Data records -
┄┄┄┄┄┄┄┄┄┄┄┄┄┄┄┄┄┄┄┄
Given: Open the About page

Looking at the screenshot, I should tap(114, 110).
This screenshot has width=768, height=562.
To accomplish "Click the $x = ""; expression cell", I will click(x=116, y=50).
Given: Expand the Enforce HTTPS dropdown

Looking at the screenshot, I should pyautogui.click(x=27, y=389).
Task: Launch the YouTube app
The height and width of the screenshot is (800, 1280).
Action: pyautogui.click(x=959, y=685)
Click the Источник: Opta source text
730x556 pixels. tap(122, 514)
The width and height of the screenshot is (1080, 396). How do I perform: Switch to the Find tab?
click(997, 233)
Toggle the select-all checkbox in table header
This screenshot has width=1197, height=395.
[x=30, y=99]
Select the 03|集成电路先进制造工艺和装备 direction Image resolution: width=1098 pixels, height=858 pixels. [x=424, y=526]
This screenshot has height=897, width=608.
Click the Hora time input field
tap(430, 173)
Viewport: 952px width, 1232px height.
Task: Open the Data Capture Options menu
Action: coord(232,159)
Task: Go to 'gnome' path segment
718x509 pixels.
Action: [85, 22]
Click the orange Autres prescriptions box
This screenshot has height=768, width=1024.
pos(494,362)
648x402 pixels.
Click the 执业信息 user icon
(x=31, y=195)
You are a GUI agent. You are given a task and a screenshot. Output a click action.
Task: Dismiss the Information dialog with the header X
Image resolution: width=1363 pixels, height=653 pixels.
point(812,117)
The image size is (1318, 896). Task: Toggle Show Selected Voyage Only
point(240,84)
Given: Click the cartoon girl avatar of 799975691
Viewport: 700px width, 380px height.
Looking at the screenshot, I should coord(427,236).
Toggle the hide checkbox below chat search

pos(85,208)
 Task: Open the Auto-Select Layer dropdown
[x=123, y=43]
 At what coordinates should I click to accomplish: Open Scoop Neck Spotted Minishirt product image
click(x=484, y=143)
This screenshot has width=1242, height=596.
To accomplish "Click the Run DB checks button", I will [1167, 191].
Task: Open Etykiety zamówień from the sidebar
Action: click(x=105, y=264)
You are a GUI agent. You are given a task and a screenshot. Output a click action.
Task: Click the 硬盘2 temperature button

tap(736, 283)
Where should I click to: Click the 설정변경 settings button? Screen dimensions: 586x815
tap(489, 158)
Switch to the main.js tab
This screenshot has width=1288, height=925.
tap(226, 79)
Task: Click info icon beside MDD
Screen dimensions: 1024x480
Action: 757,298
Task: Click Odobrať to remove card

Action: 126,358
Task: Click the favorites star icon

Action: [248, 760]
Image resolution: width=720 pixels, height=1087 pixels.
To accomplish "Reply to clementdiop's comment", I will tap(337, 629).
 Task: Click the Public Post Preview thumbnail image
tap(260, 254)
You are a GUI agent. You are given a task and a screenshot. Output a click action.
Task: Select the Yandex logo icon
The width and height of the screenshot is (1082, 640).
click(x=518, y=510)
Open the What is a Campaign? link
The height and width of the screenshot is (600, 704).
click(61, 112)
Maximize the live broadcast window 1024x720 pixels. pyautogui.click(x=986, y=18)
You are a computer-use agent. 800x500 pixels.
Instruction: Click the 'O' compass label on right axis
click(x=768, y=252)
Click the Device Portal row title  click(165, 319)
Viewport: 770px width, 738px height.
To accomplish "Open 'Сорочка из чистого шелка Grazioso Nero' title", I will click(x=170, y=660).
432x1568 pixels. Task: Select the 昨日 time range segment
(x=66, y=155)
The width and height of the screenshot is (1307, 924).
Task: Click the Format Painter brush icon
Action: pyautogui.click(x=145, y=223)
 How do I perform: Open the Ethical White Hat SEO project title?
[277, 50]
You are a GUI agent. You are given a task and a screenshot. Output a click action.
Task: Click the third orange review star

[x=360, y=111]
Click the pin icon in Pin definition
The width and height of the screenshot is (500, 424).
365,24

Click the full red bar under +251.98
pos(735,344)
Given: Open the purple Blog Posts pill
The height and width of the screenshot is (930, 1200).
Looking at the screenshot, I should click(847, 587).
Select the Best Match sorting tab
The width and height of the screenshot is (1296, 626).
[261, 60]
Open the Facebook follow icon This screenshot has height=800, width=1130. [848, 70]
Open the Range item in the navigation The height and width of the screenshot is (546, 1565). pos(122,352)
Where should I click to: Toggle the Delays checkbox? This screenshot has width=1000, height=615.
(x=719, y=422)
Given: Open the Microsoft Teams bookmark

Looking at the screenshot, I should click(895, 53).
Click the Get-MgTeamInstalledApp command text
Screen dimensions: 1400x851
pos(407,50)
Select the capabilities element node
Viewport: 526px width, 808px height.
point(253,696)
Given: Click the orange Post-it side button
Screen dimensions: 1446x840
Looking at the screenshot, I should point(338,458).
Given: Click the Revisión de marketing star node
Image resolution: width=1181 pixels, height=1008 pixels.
┄┄┄┄┄┄┄┄┄┄┄┄┄┄┄┄┄┄┄┄
Problem to work on -
A complete answer lists each line of the data that holds the word "header".

Final answer -
Toggle the select-all checkbox in table header
Task: Dismiss the Information dialog with the header X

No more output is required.